Mentre il dollaro USA si è rafforzato dopo che la Federal Reserve ha riaffermato la propria politica di restrizione monetaria, i prezzi dell'oro sono scesi al livello più basso degli ultimi 30 giorni


L’oro ha toccato stamattina un nuovo minimo a 30 giorni, raggiungendo i 1204,30 dollari all’oncia.

L’esito della riunione della Fed la scorsa settimana ha prodotto un rafforzamento il dollaro e messo sotto pressione il metallo prezioso; la banca centrale americana giovedì scorso ha mantenuto i tassi di interesse invariati, auspicando tuttavia per dicembre un ulteriore rialzo, per la quarta volta quest’anno.

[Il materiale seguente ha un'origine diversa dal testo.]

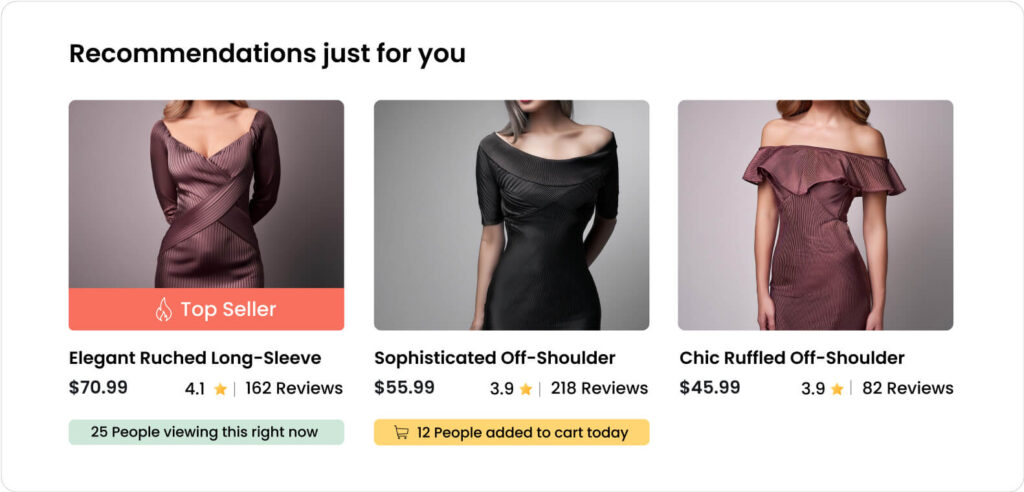Click the Recommendations just for you heading
The height and width of the screenshot is (492, 1024).
coord(267,53)
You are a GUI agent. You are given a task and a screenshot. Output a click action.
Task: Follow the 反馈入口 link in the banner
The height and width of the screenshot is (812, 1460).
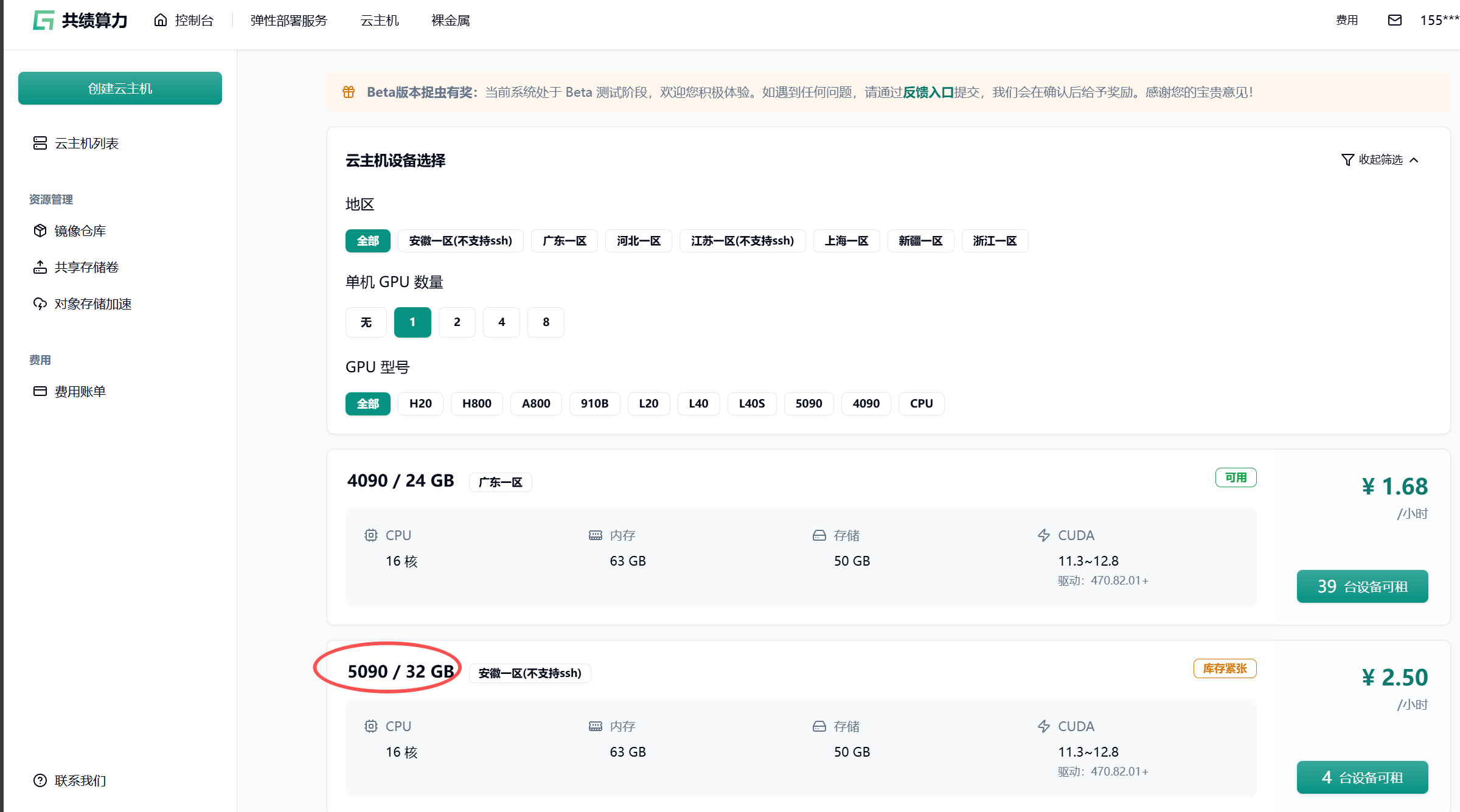(x=928, y=92)
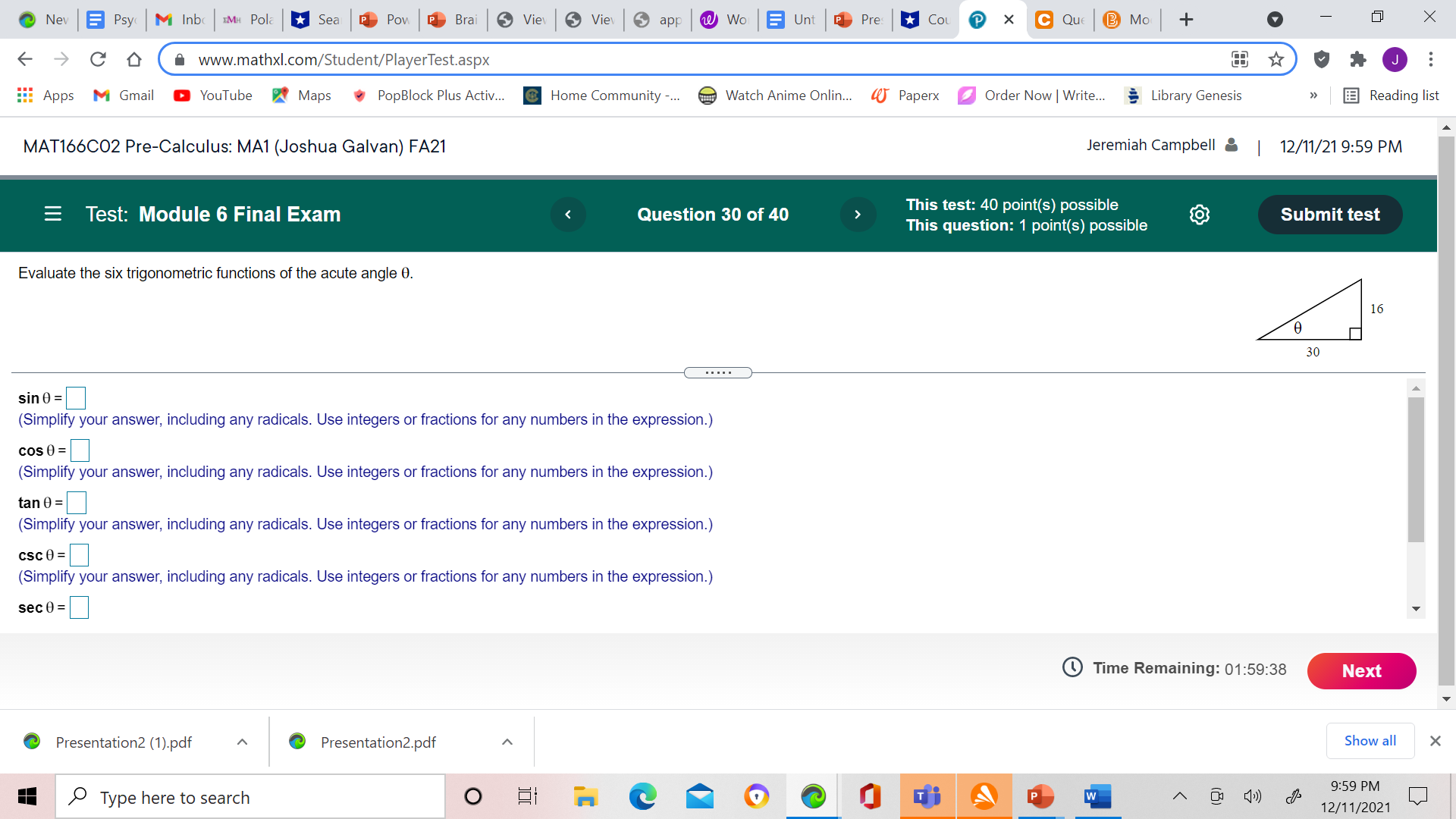1456x819 pixels.
Task: Open the hamburger menu beside Test title
Action: (52, 215)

I tassi di interesse più elevati sono generalmente rialzisti per il dollaro e ribassisti per l’oro, poiché gli investitori non americani preferiscono investire nel biglietto verde piuttosto che comprare il metallo prezioso.

Il Dollar Index, che misura l’andamento del biglietto verde contro un paniere di sei valute principali, da giovedì scorso ad oggi ha subito un apprezzamento di oltre l’1.5%.


Quadro tecnico


Analizzando il grafico su time frame giornaliero osserviamo come il prezzo del future con scadenza Dicembre 2018, sia ora al test del supporto a 1.205 dollari.

La precedente rottura della resistenza a quota 1.215, sulla quale il mercato aveva lavorato parecchio nel corso degli ultimi tre mesi, sembrava aver finalmente messo fine ai ribassi; la mossa aveva alimentato le aspettative rialziste sul principale bene rifugio, che aveva segnato un massimo a 1246 dollari.

Il ritorno dei prezzi al di sotto di area 1.215 va quindi interpretato con un segnale di nuova debolezza; in tale scenario la rottura del supporto a 1.205, confermata in chiusura, decreterebbe la ripresa del trend ribassista.